#### Provided data
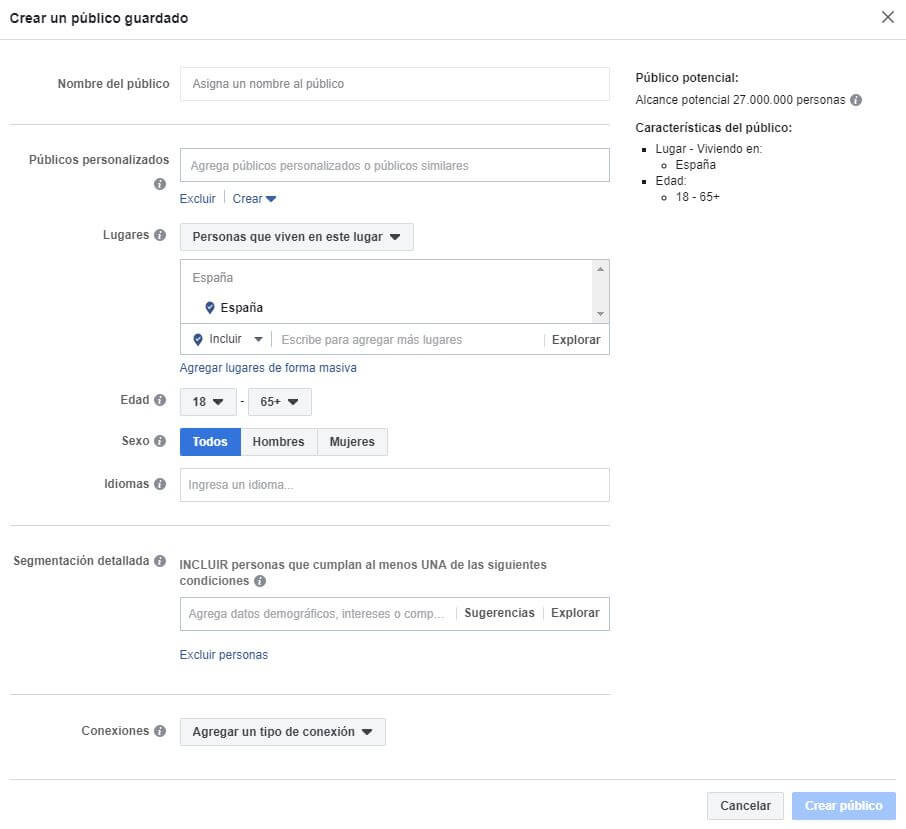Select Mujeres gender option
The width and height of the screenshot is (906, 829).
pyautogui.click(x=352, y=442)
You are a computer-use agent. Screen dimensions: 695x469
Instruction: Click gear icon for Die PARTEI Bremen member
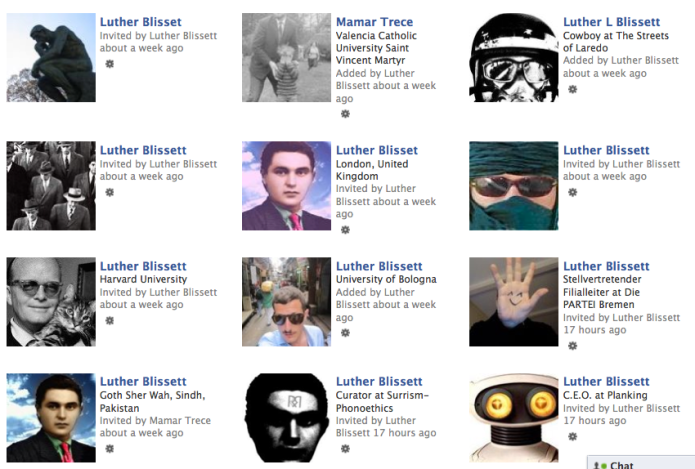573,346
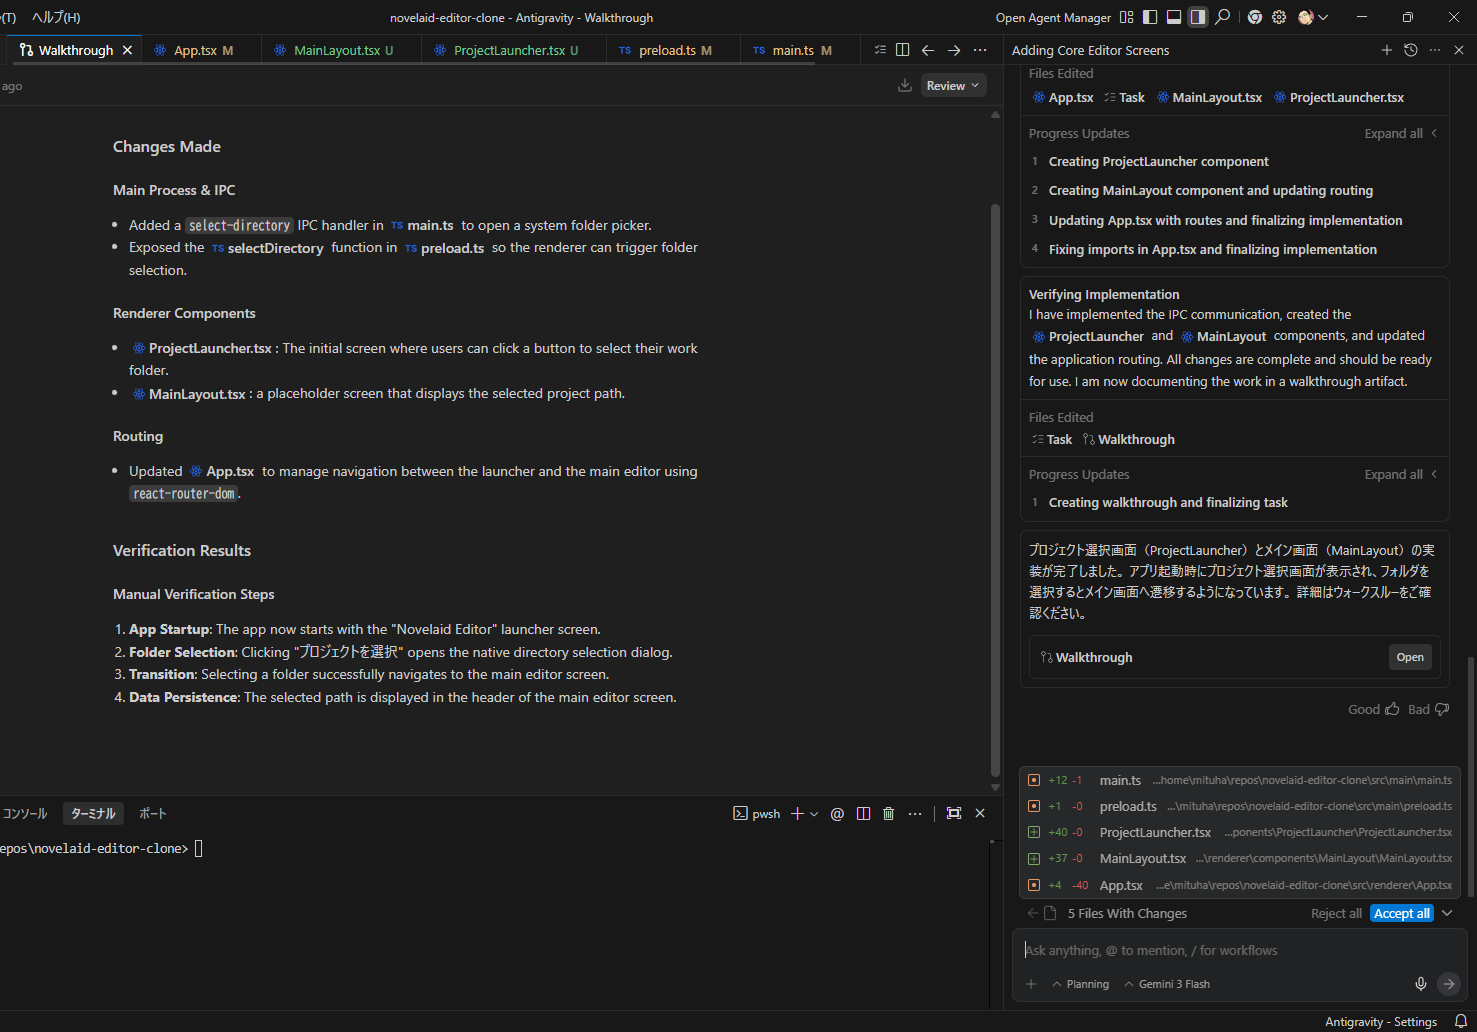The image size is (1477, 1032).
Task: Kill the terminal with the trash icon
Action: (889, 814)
########
▶ **About this exercise**
Word for word, restate the lines from the line containing "Instruction: Click gear" through the end of the data, including the first and last of them. Pictures stay out.

▶ **Answer space**
Instruction: Click gear icon for Die PARTEI Bremen member
573,346
The image size is (1477, 1032).
Task: Kill the terminal with the trash icon
Action: (889, 814)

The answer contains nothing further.